Almost immediately after the reinforcements and their commanders arrived from Goma, RCD soldiers entered the civilian neighborhood of Mangobo, killing dozens of civilians, committing numerous rapes, and systematically looting the neighborhood. At the same time, a large number of Congolese military and police personnel suspected of involvement in the mutiny were arrested, and most were summarily executed on the nights of May 14 and May 15 at the Tshopo bridge, their bodies thrown in the river. Many of those bodies, some horribly mutilated and put in weighted-down sacks, later resurfaced. Other killings and executions took place in additional locations, including an abandoned brewery, the Bangboka airport, and the military barracks at Camp Ketele.

Human Rights Watch research was able to establish the identities of the RCD officers implicated in these abuses, which amount to war crimes. According to the witnesses we interviewed, Bernard Biamungu, commander of the Fifth Brigade; Gabriel Amisi, also known as Tango Fort, the assistant chief of staff for logistics; and Laurent Nkunda, the commander of the Seventh Brigade, were among the RCD officers who arrived from Goma, to take charge of putting down the mutiny. These officers appear to have been on the scene of many of these crimes, in a position to know of them, and in some cases asserted below, directing or participating in them. Many other Kisangani-based RCD officers also played a direct role in the abuses documented in this report.

The United Nations Mission in the Democratic Republic of Congo (MONUC) had dozens of military observers and some one thousand troops to defend U.N. personnel in Kisangani at the time. Although the MONUC mandate authorized it to intervene "to protect civilians under imminent threat of physical violence," MONUC officers did not send their military observers on patrol to deter killings on the first day of RCD violence. The U.N. should review MONUC's actions during the Kisangani massacre. In particular, a U.N. inquiry should determine whether MONUC had the military means to carry out its protection mandate, and whether MONUC commanders believed they could count on the support of the troop-contributing nations when carrying out their mandate and risking the lives of MONUC personnel. On the second day, MONUC officers appealed for restraint, obtained the release of two detained priests, and protected seven other civilians.
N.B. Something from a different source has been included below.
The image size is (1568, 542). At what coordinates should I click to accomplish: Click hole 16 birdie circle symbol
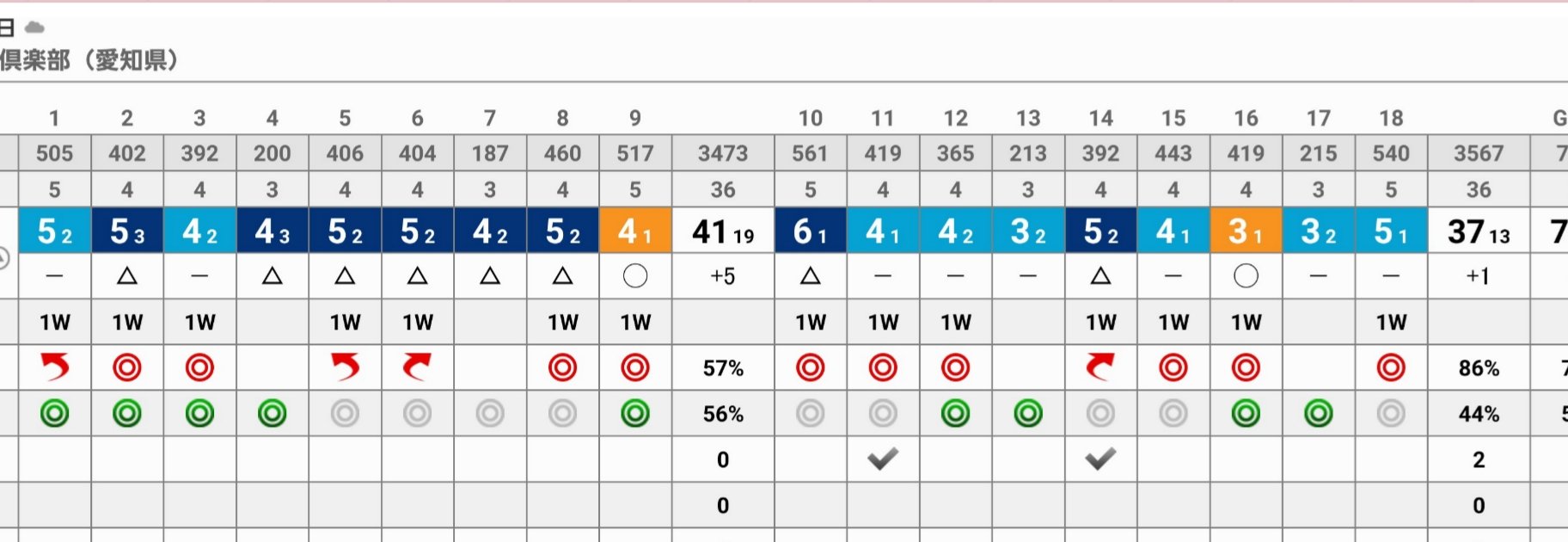point(1246,276)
In the course of research, Human Rights Watch documented the deaths of more than eighty persons in the mutiny and subsequent repression. The U.N. Special Rapporteur on extrajudicial, summary or arbitrary executions carried out an inquiry into these same events and estimated in a report presented to the U.N. Security Council by the High Commissioner for Human Rights on July 16 that RCD officers had been responsible for the deaths of more than 160 persons. Determining the final death toll will be possible only when families of victims, now fearful of authorities, have sufficient confidence to report all deaths.

In mid-July 2002 the U.N. Security Council demanded that the RCD bring perpetrators of the Kisangani massacre to justice. With the publication of this report, Human Rights Watch provides information to help make this possible by identifying the chain of command that links together those responsible for the Kisangani massacre.

Much of the information in this report is based on the testimony of one or more eyewitnesses to the crimes described. Human Rights Watch researchers interviewed these eyewitnesses privately and independently, without their knowledge of the testimony of other witnesses, and tried to verify the accuracy of their accounts with corroborating information whenever possible. For their safety, we have withheld their names and details necessary to protect their identities. Because of the severe security situation in Kisangani, Human Rights Watch was unable to include other eyewitness testimony because the identity of those witnesses could be easily ascertained, placing their lives at risk. These accounts, on file at Human Rights Watch, provide further corroboration of the interviews we did use in this report.

Several groups use or have used the name RCD. In this text, RCD always means the Goma faction of the RCD unless otherwise specified.